Data records:
☆ ☆ ☆ ☆ ☆ ☆ ☆

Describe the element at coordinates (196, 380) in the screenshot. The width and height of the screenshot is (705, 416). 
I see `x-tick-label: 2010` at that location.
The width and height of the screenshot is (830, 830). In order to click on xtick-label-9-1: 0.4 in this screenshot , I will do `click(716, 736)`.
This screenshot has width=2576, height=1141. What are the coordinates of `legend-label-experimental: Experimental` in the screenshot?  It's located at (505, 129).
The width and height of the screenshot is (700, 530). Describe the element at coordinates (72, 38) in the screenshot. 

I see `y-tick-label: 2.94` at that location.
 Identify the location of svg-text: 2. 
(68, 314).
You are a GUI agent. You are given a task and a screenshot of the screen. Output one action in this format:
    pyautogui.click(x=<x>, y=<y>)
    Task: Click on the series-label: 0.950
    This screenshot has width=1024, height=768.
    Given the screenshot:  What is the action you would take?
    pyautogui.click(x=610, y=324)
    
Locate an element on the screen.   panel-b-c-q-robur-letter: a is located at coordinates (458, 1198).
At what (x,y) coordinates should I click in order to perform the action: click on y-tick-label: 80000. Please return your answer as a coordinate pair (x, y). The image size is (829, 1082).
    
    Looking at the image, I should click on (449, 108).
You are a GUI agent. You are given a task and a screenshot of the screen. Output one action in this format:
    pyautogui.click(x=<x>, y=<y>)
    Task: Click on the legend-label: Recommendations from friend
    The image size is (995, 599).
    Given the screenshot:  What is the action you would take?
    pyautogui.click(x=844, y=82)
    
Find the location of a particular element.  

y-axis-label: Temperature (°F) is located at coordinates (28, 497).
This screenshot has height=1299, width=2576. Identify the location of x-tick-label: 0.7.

☆ ☆ ☆ ☆ ☆ ☆ ☆

EXERCISE DESCRIPTION: Copy the lines exactly, starting with the line that contains "The width and height of the screenshot is (700, 530)." and ending with the final line.

TASK RESULT:
The width and height of the screenshot is (700, 530). Describe the element at coordinates (72, 38) in the screenshot. 

I see `y-tick-label: 2.94` at that location.
 Identify the location of svg-text: 2. 
(68, 314).
You are a GUI agent. You are given a task and a screenshot of the screen. Output one action in this format:
    pyautogui.click(x=<x>, y=<y>)
    Task: Click on the series-label: 0.950
    This screenshot has width=1024, height=768.
    Given the screenshot:  What is the action you would take?
    pyautogui.click(x=610, y=324)
    
Locate an element on the screen.   panel-b-c-q-robur-letter: a is located at coordinates (458, 1198).
At what (x,y) coordinates should I click in order to perform the action: click on y-tick-label: 80000. Please return your answer as a coordinate pair (x, y). The image size is (829, 1082).
    
    Looking at the image, I should click on (449, 108).
You are a GUI agent. You are given a task and a screenshot of the screen. Output one action in this format:
    pyautogui.click(x=<x>, y=<y>)
    Task: Click on the legend-label: Recommendations from friend
    The image size is (995, 599).
    Given the screenshot:  What is the action you would take?
    pyautogui.click(x=844, y=82)
    
Find the location of a particular element.  

y-axis-label: Temperature (°F) is located at coordinates (28, 497).
This screenshot has height=1299, width=2576. Identify the location of x-tick-label: 0.7.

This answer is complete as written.